I don’t remember winter being this nice back in the old days

By Rob Breeding

I woke up to the pitter patter of rain this morning. So it’s January in the Northern Rockies and this is apparently how we get the day started?

I know I’m nosing up on “You kids, get off my lawn” territory with the following comment, but I don’t remember winter being this nice back in the old days.

My first winter in the Rockies was spent in the Bitterroot. If my fading memory serves me correct, that country froze up about the time the prep basketball season began, and I didn’t feel liquid precipitation again until I stepped out of the Great Northern Bar one night while I was in Whitefish to cover a divisional basketball tournament.

I spent that winter high in the mountains on the Bitterroot’s west side, thinking it would be romantic to live in the woods after a lifetime growing up in Southern California. It wasn’t that much fun.

The drive to that old cabin wasn’t too bad, so long as things stayed frozen solid. Once the snow turned to slush however, things got dicey. I had a Suzuki Samurai back in those days. If you don’t remember, the Samurai was a smallish Japanese replica of the old Jeep CJs. It wasn’t such a bad rig for these parts as it rambled up and down the icy hills leading to my home just fine, so long as I had the front hubs locked up.

You remember the days of locking hubs, don’t you? It’s one of those quaint old-fashioned things that marks earlier eras, such as when it never rained in Montana during the basketball regular season. Those hubs worked just fine, as long as you didn’t mind stopping your car and taking a moment to lock them. It turns out that’s an inconvenience most of us aren’t willing to put up with anymore. That Samurai was the last vehicle I owned that required getting out in the cold in order to get power to all four corners.

Actually, as I remember it, it was cold inside that old rice burner as well. It had a cloth top that leaked cold air at speeds exceeding 30 mph. On Highway 93 at 65 mph I had to bundle up with a heavy coat and knit cap for the drive to Whitefish to cover that divisional tournament. And that was with the heater going full blast.

The manual locking hubs had issues besides the having-to-lock-them problem. Once I thought I’d locked them and hadn’t. One night I spent 15 futile minutes trying to make it up the final hill to my mountain retreat before I finally got out and looked. I had shifted the transfer case to four-wheel drive low, but had left the hubs unlocked.

Since I was a sportswriter, getting home after work meant getting home after most of my neighbors had gone to bed. I was spared the embarrassment of discovering my blunder in front of an audience, but I’m sure I woke everyone in the vicinity revving the tiny four cylinder that — and I intend following verb to be ironic — powered the Samurai.

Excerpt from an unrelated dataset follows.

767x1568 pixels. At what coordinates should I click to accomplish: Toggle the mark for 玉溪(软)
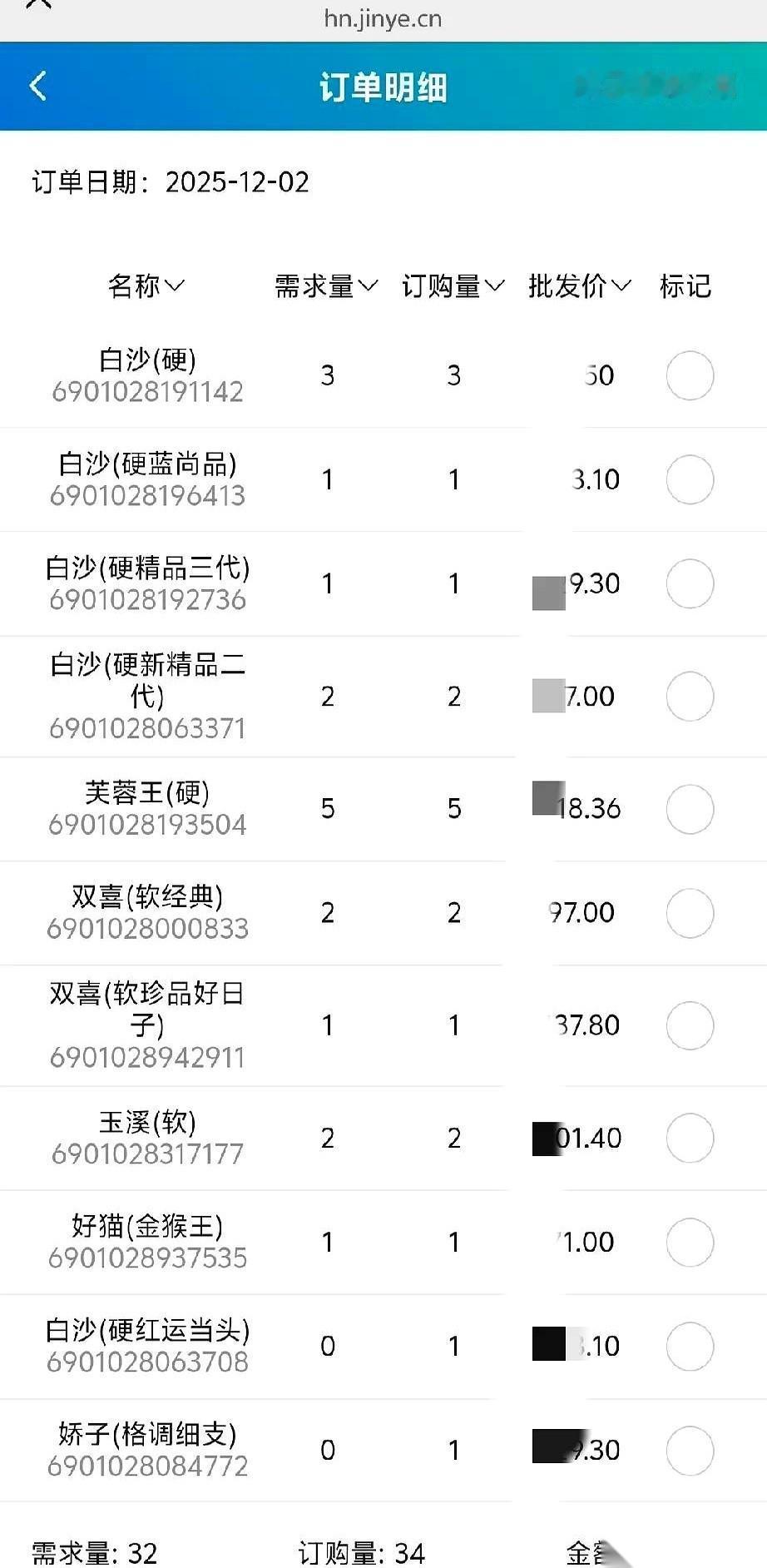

Once I locked the hubs we scooted right home.

I once imagined I’d never need a vehicle more sophisticated than a well-maintained International Harvester Scout, but we’re all young and foolish at some point.

The Scout I drove for the better part of a Bitterroot hunting season was a fine vehicle, especially since the previous owner had replaced the wheezer four cylinder with a small block Chevy. That rig also had four on the floor and I remember being able to drive that Scout basically in two gears, second around town and fourth when I got out on the highway. Third was so closely spaced after second that it seemed a wasted intermediate step on my way to highway speeds, and that granny gear first had the engine a redline at about 10 mph. So I lugged that Scout around in second and fourth and the small block seemed no worse the wear.

The hard top on that rig leaked like a sieve too, especially when it rained. But that never happened during hoops season.